Cierta vez lo provocaron en una calle oscura –no eran cogoteros, pero si dos borrachones- “¡Eh! vení ¡Qué! ¿dónde vas? eh eh eh”. Lo siguieron durante dos cuadras. “Es puto” “No quiere pelear” “Sí, es puto”. Se paró y dio vuelta. Sólo dijo sacando su silla electrónica: “Ah, sí. Dijo Chuang-Chú”. Y los hizo desaparecer en el más completo silencio. Miró a ambos lados, para ver si debía eliminar además algún molesto testigo, pero la calle estaba vacía. Se marchó.

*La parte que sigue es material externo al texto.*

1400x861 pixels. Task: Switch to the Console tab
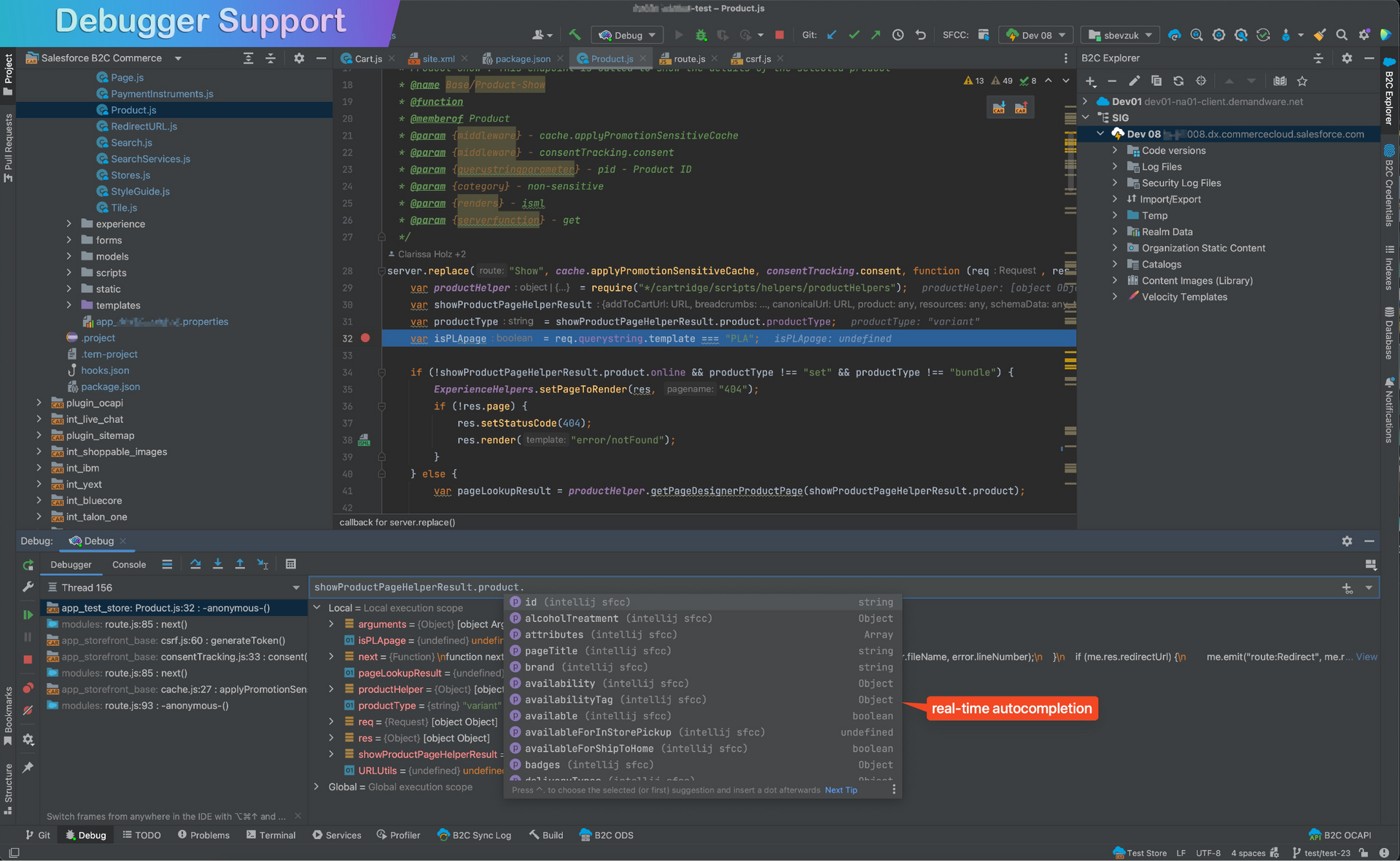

Su turno para morir no es –por si no ha quedado claro– una novela naturalista, ni mucho menos una novela de denuncia de la dictadura de Videla, Massera y Agosti: de hecho, abundan en el texto las referencias a cierto poder sindical corrupto y omnímodo y hasta las críticas a cierto infantilismo del discurso de izquierda (que contrasta con una irónica pero enfática vindicación de Jean Paul Sartre), que permiten inferir que la primera versión de la obra es anterior al golpe del 24 de marzo de 1976. Y sin embargo, aquí tenemos gente que desaparece en calles oscuras, gente que desaparece gracias a la fabricación de un aparato específico para hacerla desaparecer. Tenemos, también, una desopilante sesión de picana eléctrica con un muerto al que los torturadores acusan de maoísta. Podemos pensar, tal vez, en los 600 desaparecidos de la Triple A, anteriores al golpe de Estado. Se hace difícil, por no decir imposible, leer una novela con ese título, con esa tapa y con los textos citados, desde una perspectiva formalista-estructuralista. Se hace difícil leer una novela argentina publicada en 1976 como si la fecha de su publicación fuese un dato irrelevante. Se hace difícil y un poco pelotudo, digamos. Su turno para morir no es una novela “testimonial”, pero da testimonio de la época que le tocó en suerte. Es una novela “menor” y es justamente su condición de “menor” lo que la hace una gran obra, y el que detecte en esta paradoja cierto parentesco con las ideas expuestas por Baudelaire en el imprescindible El pintor de la vida moderna, tiene toda la razón del mundo. ¡Que vivan, entonces, Laiseca y Baudelaire!

5 comentarios:

daniela dijo...

Pienso ahora en Primo Levi y sus reflexiones sobre el nazismo, quizá puedan también pensarse para tantos otros textos en tantos otros países. Decía él que no había textos "premonitorios" del exterminio pero sí ciertas condiciones de posibilidad , una atmósfera mental social -no solo maldad y ambicion individual- que lo hicieron posible.

Balaoo dijo...

Excelente lectura y la verdad que envidio tu hallazgo, me gustaría que comentes qué otras alegrías te produjo esa librería, slds

malcriadas dijo...

Daniel, le llevamos a Laiseca tu lectura sobre Su turno para morir (él no utiliza la internet). Le gustó mucho, nos pidió que te dijéramos que era la mejor nota que habían escrito sobre su novela. Y que la alegría era doble viniendo de vos pues admira y celebra la existencia de la revista Barcelona.

Daniel Riera dijo...

Amigas malcriadas, sepan que me hace muy pero muy feliz esta noticia. ¡Mándenle un abrazo de mi parte al maestro Laiseca!

Anónimo dijo...

¿Y la larga digresión sobre la librería? ¿Ya se hizo?